Because convolutions are very important to signal processing, its appropriate that Scipy‘s signal commands include a 2D convolution function (scipy.signal.convolve2d).
Back to our original problem of how to check if there is a five-in-a-row, we can apply the following kernels:
Together, these kernels will check if there is a five-in-a-row anywhere on the board. As a bonus, if we choose to represent the game as a grid where white is positive and black is negative, the convolution filters will even be able to tell which side won (although this should be pretty obvious since the game is turn-based). If a (positive or negative) 5 appears anywhere on any of the results of these convolutions, we know that the game is over.
Below, on the left, I generated a grid of black and white squares. On the right, the black squares represent all pixels on the left side which are the center of some five-in-a-row pattern of black squares:
How quickly did this speed up my friend’s game? Actually, the improvement wasn’t too great, only on the order of milliseconds or so, but an improvement nonetheless. What else can we do?
The Game of Life
The Game of Life is the brainchild of John Conway. As a cellular automaton, the idea is that we start with a grid with spaces that are either “alive” or “dead.” In order for a dead space to become alive (or “born”), exactly three out of eight of its neighbors must be alive. In order for a space that is already alive to stay alive, it must have either exactly two or exactly three neighbors alive. Otherwise, it “dies” of either “loneliness” or “overcrowding.”
In other words, the rule set is B3/S23 (for “birth” with 3 neighbors and “survival” with 2 or 3 neighbors). The rule set can be changed with many other weird behaviors. There are, of course, apps that let you explore these behaviors. Here is one of my favorites.
In addition, if you want your cellular automaton to actually care which of its neighbors are alive (as opposed to just counting them), you can get even more interesting structures with even more crazy rules.

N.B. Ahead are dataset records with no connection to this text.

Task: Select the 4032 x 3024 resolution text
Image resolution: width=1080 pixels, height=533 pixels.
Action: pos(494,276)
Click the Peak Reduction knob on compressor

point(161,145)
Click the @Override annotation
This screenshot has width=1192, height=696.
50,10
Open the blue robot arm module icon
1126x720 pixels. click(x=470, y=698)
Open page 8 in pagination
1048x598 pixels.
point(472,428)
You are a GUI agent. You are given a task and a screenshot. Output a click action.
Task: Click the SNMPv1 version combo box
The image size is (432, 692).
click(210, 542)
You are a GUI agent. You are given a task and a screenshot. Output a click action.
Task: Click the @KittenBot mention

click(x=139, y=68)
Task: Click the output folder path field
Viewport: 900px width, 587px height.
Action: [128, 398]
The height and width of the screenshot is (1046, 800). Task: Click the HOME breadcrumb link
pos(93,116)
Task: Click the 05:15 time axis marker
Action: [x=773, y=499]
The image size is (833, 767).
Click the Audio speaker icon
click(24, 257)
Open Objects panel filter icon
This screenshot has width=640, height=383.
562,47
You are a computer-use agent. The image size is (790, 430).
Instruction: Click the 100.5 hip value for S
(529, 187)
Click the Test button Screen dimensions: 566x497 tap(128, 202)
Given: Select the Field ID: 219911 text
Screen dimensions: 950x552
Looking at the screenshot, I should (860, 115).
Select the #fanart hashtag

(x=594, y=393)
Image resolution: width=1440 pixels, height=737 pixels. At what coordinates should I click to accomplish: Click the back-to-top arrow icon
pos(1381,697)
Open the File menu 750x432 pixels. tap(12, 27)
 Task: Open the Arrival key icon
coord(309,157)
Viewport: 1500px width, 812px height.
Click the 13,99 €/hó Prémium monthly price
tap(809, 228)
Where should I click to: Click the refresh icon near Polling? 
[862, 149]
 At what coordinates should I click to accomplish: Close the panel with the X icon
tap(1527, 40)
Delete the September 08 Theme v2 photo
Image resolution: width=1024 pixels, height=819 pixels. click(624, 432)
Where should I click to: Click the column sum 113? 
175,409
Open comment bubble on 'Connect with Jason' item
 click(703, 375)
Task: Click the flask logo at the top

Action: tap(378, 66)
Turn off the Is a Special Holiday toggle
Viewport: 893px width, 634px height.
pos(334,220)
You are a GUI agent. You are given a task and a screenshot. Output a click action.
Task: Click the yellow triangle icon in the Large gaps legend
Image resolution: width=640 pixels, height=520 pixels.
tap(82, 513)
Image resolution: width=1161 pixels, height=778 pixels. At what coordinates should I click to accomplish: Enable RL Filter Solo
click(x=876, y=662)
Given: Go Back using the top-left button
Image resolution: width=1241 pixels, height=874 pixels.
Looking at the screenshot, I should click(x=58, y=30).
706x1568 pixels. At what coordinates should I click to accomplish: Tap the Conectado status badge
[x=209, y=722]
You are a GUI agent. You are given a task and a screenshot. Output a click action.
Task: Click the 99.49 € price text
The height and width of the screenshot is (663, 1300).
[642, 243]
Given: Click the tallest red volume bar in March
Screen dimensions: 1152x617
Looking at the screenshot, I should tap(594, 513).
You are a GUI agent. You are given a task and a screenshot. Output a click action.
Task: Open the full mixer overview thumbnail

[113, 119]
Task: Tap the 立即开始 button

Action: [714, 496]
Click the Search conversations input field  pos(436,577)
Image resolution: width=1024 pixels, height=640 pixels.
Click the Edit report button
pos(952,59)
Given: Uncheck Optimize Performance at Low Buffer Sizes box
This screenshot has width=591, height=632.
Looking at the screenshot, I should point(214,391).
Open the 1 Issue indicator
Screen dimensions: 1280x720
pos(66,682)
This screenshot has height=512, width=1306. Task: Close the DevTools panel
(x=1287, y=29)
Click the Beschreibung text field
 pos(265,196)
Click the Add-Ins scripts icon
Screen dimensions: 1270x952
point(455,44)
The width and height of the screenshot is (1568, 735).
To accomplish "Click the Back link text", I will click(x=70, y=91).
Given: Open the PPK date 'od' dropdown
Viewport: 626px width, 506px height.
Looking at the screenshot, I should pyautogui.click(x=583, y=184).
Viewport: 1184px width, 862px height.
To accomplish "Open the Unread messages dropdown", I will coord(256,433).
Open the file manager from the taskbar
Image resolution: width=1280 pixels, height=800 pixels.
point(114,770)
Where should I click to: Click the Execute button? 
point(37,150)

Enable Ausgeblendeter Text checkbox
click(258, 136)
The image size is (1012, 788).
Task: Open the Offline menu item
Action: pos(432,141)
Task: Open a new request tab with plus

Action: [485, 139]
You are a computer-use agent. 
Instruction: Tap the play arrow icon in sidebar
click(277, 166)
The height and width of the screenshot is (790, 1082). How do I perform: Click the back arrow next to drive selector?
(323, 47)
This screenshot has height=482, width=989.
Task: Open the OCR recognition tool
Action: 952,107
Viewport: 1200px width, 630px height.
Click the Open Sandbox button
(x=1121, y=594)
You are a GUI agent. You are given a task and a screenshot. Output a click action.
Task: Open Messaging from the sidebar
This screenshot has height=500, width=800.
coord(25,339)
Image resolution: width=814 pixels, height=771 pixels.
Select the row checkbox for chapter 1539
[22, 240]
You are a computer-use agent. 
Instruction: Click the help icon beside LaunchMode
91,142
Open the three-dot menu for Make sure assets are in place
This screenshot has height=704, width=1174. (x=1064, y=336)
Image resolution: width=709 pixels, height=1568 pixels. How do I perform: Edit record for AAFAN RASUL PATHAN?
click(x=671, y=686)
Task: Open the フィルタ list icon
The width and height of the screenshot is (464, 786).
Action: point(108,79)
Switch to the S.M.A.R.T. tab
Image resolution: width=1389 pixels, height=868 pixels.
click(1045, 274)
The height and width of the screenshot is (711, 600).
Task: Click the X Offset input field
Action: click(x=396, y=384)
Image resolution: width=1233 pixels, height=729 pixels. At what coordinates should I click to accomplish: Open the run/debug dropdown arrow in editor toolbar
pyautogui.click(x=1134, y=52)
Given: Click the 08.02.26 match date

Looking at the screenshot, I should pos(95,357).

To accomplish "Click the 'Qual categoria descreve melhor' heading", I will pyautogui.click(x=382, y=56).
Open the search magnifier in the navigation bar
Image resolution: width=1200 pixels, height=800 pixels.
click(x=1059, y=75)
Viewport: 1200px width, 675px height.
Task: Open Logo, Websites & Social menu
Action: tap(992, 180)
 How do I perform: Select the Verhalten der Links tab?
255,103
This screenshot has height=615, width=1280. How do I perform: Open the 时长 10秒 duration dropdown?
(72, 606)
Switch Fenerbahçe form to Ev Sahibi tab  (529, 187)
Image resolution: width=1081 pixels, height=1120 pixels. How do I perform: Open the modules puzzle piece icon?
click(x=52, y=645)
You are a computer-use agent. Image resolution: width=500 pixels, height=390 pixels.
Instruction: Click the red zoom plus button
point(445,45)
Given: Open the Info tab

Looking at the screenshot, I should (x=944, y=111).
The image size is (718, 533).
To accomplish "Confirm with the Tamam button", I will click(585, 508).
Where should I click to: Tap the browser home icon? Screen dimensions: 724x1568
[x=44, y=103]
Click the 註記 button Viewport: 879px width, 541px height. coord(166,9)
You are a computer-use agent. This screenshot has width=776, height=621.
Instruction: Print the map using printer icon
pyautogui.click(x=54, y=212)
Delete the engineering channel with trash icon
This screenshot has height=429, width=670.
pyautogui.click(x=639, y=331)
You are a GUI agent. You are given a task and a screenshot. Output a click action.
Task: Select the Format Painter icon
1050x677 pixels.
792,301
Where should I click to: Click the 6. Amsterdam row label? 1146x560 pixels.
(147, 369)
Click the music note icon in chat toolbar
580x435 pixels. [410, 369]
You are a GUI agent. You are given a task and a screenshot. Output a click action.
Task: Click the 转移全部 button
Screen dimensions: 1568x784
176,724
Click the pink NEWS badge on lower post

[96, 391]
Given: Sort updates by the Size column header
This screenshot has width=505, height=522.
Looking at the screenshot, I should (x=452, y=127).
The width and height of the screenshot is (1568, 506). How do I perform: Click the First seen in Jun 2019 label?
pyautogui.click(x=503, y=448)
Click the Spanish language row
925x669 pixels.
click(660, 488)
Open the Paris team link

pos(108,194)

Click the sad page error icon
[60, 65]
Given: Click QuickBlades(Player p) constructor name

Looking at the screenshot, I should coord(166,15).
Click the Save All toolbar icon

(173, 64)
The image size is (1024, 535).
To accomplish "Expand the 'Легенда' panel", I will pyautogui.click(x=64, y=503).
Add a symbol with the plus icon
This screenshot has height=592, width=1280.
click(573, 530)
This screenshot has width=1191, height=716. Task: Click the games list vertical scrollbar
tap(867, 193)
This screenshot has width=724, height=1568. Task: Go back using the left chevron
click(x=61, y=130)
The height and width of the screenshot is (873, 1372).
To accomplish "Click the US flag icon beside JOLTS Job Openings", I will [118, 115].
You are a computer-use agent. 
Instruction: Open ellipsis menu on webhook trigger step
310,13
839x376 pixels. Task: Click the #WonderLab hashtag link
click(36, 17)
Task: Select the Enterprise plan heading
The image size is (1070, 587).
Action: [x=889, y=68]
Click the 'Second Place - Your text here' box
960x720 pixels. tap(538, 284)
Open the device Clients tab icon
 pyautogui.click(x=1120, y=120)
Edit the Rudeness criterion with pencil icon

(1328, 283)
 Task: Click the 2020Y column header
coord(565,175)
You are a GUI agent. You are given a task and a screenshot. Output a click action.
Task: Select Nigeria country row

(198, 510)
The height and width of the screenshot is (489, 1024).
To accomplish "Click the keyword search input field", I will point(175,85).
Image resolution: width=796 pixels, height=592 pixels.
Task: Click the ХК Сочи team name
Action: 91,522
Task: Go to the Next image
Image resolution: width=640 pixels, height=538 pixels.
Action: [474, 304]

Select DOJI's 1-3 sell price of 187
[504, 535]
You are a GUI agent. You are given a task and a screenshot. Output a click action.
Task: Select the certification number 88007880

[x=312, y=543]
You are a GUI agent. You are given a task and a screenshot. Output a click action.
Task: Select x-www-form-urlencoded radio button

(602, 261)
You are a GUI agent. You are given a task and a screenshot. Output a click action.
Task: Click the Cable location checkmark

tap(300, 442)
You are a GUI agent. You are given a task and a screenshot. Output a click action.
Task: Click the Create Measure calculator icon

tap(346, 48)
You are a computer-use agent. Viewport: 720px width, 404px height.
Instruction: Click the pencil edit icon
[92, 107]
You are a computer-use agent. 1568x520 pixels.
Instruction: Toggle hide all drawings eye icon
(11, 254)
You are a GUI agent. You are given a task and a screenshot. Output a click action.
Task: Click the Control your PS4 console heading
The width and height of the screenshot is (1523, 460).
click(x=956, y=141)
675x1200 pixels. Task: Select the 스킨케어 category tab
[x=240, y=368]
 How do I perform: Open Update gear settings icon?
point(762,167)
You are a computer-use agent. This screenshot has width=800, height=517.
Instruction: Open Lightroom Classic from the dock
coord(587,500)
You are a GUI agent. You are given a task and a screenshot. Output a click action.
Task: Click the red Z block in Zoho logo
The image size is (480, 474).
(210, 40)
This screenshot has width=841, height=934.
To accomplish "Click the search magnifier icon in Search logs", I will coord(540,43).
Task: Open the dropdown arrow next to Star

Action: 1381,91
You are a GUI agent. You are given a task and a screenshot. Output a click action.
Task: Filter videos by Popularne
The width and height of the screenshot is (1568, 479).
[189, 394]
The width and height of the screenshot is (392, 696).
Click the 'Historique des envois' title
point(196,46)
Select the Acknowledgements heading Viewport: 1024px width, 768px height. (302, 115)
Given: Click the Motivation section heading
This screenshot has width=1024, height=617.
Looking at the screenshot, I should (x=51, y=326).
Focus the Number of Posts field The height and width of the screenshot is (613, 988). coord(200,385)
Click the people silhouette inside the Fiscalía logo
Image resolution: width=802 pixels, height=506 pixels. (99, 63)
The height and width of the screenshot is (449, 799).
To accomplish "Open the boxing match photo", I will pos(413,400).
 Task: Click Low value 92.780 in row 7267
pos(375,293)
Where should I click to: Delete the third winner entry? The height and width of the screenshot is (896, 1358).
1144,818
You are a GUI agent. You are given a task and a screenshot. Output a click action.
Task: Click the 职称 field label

These decisions are made step-wise, all at once. Interestingly, while the rules of this “game” are extremely simple, there is a lot of very complex behavior. I’m not going to get into it here, people have been able to construct programmable computers, digital clocks, and even the Game of Life within the Game of Life. As a student of physics, it’s very elegant that such simple rules can cause such a spectrum of interesting structures, and it lends hope to an elegant structure all the way down in the real world.
Anyway, to make the Game of Life in Python, I used the following kernel:
After convolving the current state of the board with this kernel, each point on the grid is assigned the number of neighbors it has. Together with the current state of the board, it becomes very easy to compute the next state of the Game of Life. Using these packages and some magic from Matplotlib, I was able to create the Game of Life in Python:
Can we have even more fun?
The input and output grids for the convolution were all discrete, each space on the grid represented by either a 0 (for dead) or 1 (for alive). However, I wondered if I could make these states take values continuously between 0 and 1. What would this look like?
In order to make the rules work, I created a map of desired outcomes as a function of current state and number of neighbors. I then interpolated over these states linearly to obtain:
Generating a grid of random numbers as an initial state, my curiosity was thus satisfied:
I didn’t really get into the behavior of this thing. It seems quite chaotic and I’m not sure any stable structures can form in it. I do know that, if I initialize the state using only 0s and 1s, it will behave exactly like the Game of Life proper; this isn’t really surprising.
Of course, people have done even cooler things with the Game of Life. For example, there have been even more sophisticated continuous versions, as well as a literal game based off of the Game of Life. Someone has even taken the idea of convolutions and run with it, creating a convolutional neural network that “learned” the rules of the Game of Life. Pretty cool stuff.
What else can be done with this stuff? Who knows? Even more fun to be had.